No Japão, o presidente americano também marcou uma posição de distanciamento em relação a Bolton, defensor não apenas de uma política mais agressiva (sem diálogo e com ação militar e sanções) contra a Coreia do Norte, como de uma mudança de regime no Irã. Trump voltou a falar em negociações com Teerã, mostrando-se aberto à proposta de mediação feita pelo Japão. “Não estamos buscando mudança de regime. Eu só quero deixar isso claro. Estamos buscando o fim das armas nucleares”, afirmou. Os Estados Unidos de Trump deixaram o acordo nuclear em 2018.
Tensão no comércio
Trump disse esperar que um novo acordo comercial com o Japão talvez possa ser anunciado até agosto próximo para diminuir o déficit na balança, que chegou a US$ 56,8 bilhões em 2018, segundo o Representante de Comércio Americano (USTR, na sigla em inglês). E, embora Abe tenha declarado que ambos buscam uma solução win-win, Tóquio é menos otimista do que parece. Em ano pré-eleitoral com um presidente candidato à reeleição e em busca de boas notícias na economia, a expectativa é que Trump mantenha a pressão sobre sócios, rivais e competidores. No Twitter, o presidente americano antecipou que vai esperar até depois das eleições de julho no Japão para avançar nas negociações comerciais iniciadas em setembro do ano passado.
Assim, as arestas com a nação asiática permanecem: das sobretaxas de Tóquio às importações no setor agrícola até as ameaças de elevação de tarifas dos EUA sobre veículos e peças automotivos, passando pela demanda dos americanos de mais montadoras no país e mais acesso ao mercado japonês para sua produção agrícola e pecuária.
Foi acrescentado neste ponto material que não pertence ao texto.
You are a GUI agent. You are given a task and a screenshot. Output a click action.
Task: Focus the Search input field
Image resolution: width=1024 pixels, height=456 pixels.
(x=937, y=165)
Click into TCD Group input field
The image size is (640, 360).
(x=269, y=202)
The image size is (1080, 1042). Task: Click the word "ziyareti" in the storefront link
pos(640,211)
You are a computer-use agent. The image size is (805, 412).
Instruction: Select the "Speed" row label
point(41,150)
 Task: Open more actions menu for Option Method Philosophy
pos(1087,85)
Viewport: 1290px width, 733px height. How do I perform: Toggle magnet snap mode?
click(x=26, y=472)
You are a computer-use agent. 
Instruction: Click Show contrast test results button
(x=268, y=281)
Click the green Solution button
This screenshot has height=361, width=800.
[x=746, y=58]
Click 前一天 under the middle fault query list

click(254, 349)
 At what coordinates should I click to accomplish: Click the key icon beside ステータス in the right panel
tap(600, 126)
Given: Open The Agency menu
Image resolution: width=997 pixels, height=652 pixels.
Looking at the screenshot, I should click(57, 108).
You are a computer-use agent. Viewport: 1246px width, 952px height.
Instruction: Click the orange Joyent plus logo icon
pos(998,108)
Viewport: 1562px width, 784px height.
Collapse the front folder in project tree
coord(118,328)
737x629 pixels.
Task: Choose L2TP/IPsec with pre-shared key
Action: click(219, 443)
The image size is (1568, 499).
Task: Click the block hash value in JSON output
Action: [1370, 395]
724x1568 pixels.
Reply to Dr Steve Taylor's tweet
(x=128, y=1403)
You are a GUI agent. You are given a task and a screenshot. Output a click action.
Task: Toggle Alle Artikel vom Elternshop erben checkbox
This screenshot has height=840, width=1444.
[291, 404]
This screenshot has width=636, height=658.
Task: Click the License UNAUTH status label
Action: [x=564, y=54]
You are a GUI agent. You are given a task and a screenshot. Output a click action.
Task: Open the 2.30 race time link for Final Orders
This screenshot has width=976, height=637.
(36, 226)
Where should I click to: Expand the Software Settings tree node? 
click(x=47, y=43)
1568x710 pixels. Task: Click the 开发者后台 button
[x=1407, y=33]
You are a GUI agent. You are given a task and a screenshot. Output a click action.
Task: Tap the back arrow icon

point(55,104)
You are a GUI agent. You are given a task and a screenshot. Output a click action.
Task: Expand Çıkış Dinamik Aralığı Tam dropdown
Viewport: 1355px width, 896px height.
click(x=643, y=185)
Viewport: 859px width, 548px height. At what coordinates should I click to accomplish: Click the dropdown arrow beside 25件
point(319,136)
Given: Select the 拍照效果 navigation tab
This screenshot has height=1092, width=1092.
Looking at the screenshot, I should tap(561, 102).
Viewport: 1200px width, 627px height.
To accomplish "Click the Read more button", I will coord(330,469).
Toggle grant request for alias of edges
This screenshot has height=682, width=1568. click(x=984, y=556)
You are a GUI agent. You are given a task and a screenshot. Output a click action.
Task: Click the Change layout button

O Japão é o terceiro maior mercado agrícola dos EUA, sobretudo, para milho (US$ 2,8 bilhões), carne bovina e derivados (US$ 2,1 bilhões), carne suína e derivados (US$ 1,6 bilhões), soja (US$ 947 milhões) e trigo (US$ 698 milhões).
Além disso, no sentido oposto ao dos interesses do Japão, a America First trumpista também é a que se retira da então Parceria Transpacífico (TPP; atual Acordo Abrangente e Progressivo para a Parceria Transpacífico, CPTPP, na sigla em inglês), mas quer as baixas tarifas agrícolas de seus outros dez membros, ou a que privilegia sanções unilaterais e acordos bilaterais em detrimento do multilateralismo e de suas instituições, como a Organização Mundial do Comércio (OMC). A guerra comercial EUA-China é outra preocupação para o Japão, que tem nos dois seus principais parceiros.